Diver: Dan Groth, from Bridges Café in New Durango, aka Portland, Ore.

Facts:He’s back. If we give Sheahan a shake from an out-of-the-way TGIF, why the hell can’t we feature Diver Dan Groth from “New” Durango, Portland, Ore.?

 

Got a dirty little secret?
Looking for guidance to remedy a sticky situation?

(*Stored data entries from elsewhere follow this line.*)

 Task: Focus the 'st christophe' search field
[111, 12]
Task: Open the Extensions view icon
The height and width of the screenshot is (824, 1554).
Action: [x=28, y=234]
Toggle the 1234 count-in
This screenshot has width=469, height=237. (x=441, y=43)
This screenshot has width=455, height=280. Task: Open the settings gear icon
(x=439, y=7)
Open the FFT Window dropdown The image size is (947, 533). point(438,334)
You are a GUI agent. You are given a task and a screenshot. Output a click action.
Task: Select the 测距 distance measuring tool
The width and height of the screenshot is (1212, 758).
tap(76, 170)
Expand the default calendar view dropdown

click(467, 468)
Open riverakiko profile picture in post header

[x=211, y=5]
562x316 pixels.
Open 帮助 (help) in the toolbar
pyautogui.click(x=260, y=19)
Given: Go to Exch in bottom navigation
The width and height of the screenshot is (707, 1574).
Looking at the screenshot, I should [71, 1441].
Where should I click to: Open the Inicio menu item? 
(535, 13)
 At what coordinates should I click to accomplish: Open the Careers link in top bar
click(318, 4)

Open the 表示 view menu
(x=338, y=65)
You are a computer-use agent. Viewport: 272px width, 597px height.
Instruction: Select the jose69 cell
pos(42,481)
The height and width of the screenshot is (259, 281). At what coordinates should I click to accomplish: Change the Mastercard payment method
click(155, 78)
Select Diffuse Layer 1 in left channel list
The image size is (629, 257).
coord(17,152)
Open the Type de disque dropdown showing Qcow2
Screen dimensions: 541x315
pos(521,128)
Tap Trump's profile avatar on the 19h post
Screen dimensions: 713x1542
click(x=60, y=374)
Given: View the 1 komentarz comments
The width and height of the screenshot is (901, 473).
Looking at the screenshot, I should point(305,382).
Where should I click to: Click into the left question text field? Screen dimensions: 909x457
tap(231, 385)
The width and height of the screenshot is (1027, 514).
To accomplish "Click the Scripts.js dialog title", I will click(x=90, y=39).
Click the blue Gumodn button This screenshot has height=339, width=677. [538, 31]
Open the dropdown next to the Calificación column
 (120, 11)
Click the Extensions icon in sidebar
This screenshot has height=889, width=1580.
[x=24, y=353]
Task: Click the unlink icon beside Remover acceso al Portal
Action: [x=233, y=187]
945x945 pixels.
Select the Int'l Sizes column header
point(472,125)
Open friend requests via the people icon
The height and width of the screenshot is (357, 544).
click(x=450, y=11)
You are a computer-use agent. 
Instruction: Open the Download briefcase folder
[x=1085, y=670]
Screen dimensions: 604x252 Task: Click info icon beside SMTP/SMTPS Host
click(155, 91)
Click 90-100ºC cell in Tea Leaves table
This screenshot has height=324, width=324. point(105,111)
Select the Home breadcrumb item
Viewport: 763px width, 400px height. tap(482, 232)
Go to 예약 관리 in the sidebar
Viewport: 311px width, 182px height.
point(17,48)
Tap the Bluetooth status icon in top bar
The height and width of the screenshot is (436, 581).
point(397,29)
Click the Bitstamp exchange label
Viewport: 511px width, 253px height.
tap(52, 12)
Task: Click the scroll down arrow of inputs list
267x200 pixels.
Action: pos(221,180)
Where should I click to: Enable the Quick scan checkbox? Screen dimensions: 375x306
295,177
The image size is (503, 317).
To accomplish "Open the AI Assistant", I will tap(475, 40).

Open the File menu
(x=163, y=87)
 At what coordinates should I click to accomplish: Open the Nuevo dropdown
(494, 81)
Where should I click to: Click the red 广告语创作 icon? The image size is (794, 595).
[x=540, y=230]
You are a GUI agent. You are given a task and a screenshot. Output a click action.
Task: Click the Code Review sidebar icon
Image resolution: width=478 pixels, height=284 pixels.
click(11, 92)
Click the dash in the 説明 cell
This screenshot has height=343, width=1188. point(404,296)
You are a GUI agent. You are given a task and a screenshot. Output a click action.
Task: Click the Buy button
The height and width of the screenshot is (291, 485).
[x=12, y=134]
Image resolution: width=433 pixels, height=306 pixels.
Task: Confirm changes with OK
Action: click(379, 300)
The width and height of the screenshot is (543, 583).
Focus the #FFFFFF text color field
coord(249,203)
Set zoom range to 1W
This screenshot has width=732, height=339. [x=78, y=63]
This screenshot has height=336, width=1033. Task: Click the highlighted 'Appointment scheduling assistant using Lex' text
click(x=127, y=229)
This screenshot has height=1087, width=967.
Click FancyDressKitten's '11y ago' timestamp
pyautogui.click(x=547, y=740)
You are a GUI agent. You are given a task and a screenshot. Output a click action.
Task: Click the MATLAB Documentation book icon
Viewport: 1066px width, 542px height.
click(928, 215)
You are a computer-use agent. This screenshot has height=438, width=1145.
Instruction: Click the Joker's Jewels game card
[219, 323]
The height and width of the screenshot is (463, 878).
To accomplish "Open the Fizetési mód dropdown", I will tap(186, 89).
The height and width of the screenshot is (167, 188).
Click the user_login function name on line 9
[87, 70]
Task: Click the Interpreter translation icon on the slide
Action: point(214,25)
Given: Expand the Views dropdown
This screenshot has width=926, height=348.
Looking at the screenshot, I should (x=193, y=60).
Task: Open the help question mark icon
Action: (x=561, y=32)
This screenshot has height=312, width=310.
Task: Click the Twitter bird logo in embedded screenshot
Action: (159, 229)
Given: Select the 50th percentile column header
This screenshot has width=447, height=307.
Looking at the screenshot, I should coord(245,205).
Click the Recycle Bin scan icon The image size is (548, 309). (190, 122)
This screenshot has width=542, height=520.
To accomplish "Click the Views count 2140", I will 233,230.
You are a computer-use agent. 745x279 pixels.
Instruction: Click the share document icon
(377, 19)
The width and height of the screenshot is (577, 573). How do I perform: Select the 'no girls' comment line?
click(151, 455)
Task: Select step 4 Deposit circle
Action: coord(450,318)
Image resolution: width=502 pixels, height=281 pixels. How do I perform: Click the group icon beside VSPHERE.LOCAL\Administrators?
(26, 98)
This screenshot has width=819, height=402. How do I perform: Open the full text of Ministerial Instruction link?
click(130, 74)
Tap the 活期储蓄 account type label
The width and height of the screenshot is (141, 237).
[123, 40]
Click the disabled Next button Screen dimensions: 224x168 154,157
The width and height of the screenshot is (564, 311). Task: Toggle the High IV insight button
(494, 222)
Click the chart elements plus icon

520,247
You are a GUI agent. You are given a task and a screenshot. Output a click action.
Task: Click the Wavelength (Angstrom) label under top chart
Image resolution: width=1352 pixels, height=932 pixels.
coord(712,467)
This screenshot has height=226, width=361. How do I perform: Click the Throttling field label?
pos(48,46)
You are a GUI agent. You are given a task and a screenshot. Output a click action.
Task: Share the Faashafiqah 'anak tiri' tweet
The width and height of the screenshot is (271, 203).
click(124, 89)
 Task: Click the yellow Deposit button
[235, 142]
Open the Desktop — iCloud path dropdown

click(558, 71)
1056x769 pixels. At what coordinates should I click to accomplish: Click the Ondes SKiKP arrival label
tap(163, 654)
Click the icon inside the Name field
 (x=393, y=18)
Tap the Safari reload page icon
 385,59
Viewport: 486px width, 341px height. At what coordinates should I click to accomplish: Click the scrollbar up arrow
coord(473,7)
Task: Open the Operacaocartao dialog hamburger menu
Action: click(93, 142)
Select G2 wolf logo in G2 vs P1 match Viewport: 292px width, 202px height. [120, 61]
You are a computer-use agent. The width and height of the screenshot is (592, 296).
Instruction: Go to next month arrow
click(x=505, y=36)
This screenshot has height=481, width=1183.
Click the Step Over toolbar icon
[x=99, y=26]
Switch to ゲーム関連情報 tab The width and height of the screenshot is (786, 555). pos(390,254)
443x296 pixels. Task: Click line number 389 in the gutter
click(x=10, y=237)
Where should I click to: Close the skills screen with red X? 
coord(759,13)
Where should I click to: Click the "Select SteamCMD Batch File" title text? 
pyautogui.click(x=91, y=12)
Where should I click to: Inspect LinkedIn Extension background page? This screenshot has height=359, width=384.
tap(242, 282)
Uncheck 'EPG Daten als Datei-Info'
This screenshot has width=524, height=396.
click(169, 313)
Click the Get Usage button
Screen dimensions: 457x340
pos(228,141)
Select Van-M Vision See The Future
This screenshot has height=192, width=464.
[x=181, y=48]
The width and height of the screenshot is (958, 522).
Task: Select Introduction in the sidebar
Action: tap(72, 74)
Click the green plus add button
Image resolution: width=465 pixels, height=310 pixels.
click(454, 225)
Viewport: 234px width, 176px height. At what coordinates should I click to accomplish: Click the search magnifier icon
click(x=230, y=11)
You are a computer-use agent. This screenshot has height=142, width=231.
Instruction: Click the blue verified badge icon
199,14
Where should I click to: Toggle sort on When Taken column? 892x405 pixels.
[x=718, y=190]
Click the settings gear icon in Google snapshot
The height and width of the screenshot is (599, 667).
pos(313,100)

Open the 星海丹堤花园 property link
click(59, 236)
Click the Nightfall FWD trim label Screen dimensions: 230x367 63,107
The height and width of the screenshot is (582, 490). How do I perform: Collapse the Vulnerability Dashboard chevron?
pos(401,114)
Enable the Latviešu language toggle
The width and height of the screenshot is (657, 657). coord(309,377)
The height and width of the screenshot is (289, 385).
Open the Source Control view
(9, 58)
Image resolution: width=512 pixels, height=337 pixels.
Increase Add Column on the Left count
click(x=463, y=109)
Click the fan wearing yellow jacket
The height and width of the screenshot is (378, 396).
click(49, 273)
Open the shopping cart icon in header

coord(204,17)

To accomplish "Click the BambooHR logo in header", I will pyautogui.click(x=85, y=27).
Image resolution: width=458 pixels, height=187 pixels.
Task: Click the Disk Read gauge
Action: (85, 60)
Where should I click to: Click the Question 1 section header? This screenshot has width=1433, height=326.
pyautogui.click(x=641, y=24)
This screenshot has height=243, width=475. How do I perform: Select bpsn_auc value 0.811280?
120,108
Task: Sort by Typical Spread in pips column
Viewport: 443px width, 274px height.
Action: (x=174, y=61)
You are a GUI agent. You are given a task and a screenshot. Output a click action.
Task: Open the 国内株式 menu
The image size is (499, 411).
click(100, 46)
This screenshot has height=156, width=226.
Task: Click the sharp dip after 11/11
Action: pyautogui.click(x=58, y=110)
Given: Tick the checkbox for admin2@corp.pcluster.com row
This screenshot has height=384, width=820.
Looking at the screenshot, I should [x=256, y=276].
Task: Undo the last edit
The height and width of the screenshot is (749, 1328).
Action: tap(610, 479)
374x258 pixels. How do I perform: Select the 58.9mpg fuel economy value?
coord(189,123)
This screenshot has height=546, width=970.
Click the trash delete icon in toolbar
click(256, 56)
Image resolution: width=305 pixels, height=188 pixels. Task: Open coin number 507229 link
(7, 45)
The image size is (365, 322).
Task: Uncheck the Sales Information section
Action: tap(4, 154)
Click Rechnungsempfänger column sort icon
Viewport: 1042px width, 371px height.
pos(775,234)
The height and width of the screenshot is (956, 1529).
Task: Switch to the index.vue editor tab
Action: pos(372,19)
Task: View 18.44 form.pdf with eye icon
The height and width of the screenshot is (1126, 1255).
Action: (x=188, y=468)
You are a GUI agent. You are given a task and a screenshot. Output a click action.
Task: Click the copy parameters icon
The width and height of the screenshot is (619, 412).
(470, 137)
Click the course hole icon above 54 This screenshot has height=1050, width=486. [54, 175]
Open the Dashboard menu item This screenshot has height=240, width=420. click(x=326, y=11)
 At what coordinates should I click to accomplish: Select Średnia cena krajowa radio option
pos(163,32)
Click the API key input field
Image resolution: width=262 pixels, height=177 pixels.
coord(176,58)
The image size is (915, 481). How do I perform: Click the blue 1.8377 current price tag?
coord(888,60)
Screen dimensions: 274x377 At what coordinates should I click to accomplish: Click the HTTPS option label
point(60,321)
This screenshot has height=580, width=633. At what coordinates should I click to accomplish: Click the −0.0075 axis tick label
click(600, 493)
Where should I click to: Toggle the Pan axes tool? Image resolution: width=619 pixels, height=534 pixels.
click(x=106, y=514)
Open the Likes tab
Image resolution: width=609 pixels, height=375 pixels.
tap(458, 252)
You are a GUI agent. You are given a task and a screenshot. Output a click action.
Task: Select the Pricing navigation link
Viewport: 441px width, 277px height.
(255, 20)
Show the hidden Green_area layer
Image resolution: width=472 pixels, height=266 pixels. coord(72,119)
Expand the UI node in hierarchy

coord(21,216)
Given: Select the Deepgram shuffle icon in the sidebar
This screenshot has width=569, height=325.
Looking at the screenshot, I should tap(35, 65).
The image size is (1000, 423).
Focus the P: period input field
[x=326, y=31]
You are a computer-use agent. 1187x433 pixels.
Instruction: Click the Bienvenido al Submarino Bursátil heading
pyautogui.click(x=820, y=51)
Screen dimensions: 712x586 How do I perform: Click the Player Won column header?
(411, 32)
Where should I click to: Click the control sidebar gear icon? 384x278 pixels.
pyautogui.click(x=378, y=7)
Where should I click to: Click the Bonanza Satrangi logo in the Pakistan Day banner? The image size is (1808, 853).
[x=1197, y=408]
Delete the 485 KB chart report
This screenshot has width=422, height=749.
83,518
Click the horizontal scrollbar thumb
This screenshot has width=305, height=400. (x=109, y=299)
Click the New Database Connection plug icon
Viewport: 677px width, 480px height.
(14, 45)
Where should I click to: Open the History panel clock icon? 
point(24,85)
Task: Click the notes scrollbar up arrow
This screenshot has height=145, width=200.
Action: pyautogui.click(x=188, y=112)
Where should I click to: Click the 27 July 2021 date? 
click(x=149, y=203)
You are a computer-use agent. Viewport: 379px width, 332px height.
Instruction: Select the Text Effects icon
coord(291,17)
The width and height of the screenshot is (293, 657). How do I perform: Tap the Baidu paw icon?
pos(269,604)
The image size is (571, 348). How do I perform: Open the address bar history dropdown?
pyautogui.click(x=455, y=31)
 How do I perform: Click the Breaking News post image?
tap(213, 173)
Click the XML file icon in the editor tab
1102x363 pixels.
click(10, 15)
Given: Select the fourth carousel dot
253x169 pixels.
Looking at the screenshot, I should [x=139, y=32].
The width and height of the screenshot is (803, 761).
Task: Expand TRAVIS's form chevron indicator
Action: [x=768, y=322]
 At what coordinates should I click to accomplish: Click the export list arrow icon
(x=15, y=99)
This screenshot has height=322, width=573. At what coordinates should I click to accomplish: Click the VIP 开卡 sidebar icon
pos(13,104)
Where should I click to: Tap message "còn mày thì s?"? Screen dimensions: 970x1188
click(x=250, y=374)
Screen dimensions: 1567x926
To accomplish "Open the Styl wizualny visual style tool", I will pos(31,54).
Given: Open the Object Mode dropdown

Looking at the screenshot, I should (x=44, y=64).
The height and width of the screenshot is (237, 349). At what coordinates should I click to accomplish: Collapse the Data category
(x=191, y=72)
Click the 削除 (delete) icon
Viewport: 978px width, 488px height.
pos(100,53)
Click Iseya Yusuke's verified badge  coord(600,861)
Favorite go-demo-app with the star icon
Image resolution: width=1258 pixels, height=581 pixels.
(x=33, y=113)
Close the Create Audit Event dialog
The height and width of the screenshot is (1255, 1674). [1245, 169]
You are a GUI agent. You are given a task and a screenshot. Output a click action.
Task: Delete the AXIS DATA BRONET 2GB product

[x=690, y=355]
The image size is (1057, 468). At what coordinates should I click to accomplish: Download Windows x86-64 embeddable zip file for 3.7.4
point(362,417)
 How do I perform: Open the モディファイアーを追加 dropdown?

Seek help from the master of the kitchen! The Dish Diver has solutions to life's little messes. Send your problems to "Ask the Diver." - By mail to Durango Telegraph - Attn Diver -534 Main Ave., Durango, CO 81301; by email at telegraph@durangotelegraph.com, or by fax at 259-0448.

Diver,

I’m gay and have this problem with a friend, who has gone through all of these stupid stages of music. He was a punk and was all rebellious (although he listened to crappy mall punk.) He was a rockabilly guy with the stupid greased hair. Now he’s all into Rasta, and all he does is talk about Jah and bash me for being homosexual. Rastafarians, by the way, at least the true ones, are SUPER homophobic and aren’t afraid to say it. He now wants to have multiple wives and claims I’m evil and all that. It’s complete B.S. if you ask me. What kind of tie do white kids with dreads have to Rastafarianism anyway, having never been to Jamaica or Africa? I may be gay, but if this guy keeps it up, I’m going to beat the crap out of him and cut his soon-to-be dreads off.

– Jim

Dear Jim,

This guy is your “friend?” At best, he sounds like a peevish hanger-on; at worst, a satanic foil. This is what I’d tell him: “For heaven’s sake, idiot, you’re not a Rastafarian – you’re a mountain-town dread-head with an empty spiritual hole that you’re trying to fill with marijuana, reggae music and some bastardized form of Rastafarianism. You’d be just as well off

drinking grain alcohol, listening to John Tesh and converting to Zoroastrianism! In any case, get out of my sight.” Of course, you can tell him whatever you want, but definitely tell him you don’t need his friendship.

– The Diver

Diver,

I was listening to some Dio and came across these lyrics. What the hell do they mean? Is it a reference to you? “Holy Diver, You’ve been down too long in the midnight sea. Oh what’s becoming of me. Ride the tiger. You can see his stripes, but you know he’s clean. Oh don’t you see what I mean. Gotta get away. Holy Diver.”  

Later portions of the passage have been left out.